PROMPT: Write the data below out again, exactly as each line reads.

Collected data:

____

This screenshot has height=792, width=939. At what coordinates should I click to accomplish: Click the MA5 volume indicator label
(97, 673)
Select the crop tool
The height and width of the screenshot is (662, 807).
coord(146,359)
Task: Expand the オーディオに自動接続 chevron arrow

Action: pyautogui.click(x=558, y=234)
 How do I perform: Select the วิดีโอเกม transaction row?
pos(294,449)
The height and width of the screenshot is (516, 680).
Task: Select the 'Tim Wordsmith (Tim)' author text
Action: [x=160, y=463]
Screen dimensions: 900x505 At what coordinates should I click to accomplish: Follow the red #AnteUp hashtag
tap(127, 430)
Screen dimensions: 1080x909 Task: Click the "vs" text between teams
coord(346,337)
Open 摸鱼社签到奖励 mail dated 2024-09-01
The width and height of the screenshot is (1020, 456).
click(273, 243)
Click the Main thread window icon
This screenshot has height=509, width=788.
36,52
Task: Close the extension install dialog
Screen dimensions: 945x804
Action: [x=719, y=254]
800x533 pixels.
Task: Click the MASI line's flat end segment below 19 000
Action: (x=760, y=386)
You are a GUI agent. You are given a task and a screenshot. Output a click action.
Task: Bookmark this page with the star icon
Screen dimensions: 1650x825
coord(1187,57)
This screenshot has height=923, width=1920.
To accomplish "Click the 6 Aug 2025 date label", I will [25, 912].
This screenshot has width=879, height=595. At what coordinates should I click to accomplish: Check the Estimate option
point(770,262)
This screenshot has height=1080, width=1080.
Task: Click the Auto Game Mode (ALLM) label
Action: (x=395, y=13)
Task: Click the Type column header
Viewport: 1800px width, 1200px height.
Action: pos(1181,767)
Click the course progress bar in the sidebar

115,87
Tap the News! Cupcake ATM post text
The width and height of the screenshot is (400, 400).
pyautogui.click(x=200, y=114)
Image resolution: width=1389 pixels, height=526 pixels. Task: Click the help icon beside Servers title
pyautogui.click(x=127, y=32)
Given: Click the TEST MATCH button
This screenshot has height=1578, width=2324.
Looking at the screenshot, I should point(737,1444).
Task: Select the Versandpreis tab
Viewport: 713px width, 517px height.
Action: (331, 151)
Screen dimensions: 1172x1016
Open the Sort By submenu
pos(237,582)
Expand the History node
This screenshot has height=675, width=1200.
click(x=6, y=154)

____

EXPECTED ANSWER:
This screenshot has height=792, width=939. At what coordinates should I click to accomplish: Click the MA5 volume indicator label
(97, 673)
Select the crop tool
The height and width of the screenshot is (662, 807).
coord(146,359)
Task: Expand the オーディオに自動接続 chevron arrow

Action: pyautogui.click(x=558, y=234)
 How do I perform: Select the วิดีโอเกม transaction row?
pos(294,449)
The height and width of the screenshot is (516, 680).
Task: Select the 'Tim Wordsmith (Tim)' author text
Action: [x=160, y=463]
Screen dimensions: 900x505 At what coordinates should I click to accomplish: Follow the red #AnteUp hashtag
tap(127, 430)
Screen dimensions: 1080x909 Task: Click the "vs" text between teams
coord(346,337)
Open 摸鱼社签到奖励 mail dated 2024-09-01
The width and height of the screenshot is (1020, 456).
click(273, 243)
Click the Main thread window icon
This screenshot has height=509, width=788.
36,52
Task: Close the extension install dialog
Screen dimensions: 945x804
Action: [x=719, y=254]
800x533 pixels.
Task: Click the MASI line's flat end segment below 19 000
Action: (x=760, y=386)
You are a GUI agent. You are given a task and a screenshot. Output a click action.
Task: Bookmark this page with the star icon
Screen dimensions: 1650x825
coord(1187,57)
This screenshot has height=923, width=1920.
To accomplish "Click the 6 Aug 2025 date label", I will [25, 912].
This screenshot has width=879, height=595. At what coordinates should I click to accomplish: Check the Estimate option
point(770,262)
This screenshot has height=1080, width=1080.
Task: Click the Auto Game Mode (ALLM) label
Action: (x=395, y=13)
Task: Click the Type column header
Viewport: 1800px width, 1200px height.
Action: pos(1181,767)
Click the course progress bar in the sidebar

115,87
Tap the News! Cupcake ATM post text
The width and height of the screenshot is (400, 400).
pyautogui.click(x=200, y=114)
Image resolution: width=1389 pixels, height=526 pixels. Task: Click the help icon beside Servers title
pyautogui.click(x=127, y=32)
Given: Click the TEST MATCH button
This screenshot has height=1578, width=2324.
Looking at the screenshot, I should point(737,1444).
Task: Select the Versandpreis tab
Viewport: 713px width, 517px height.
Action: (331, 151)
Screen dimensions: 1172x1016
Open the Sort By submenu
pos(237,582)
Expand the History node
This screenshot has height=675, width=1200.
click(x=6, y=154)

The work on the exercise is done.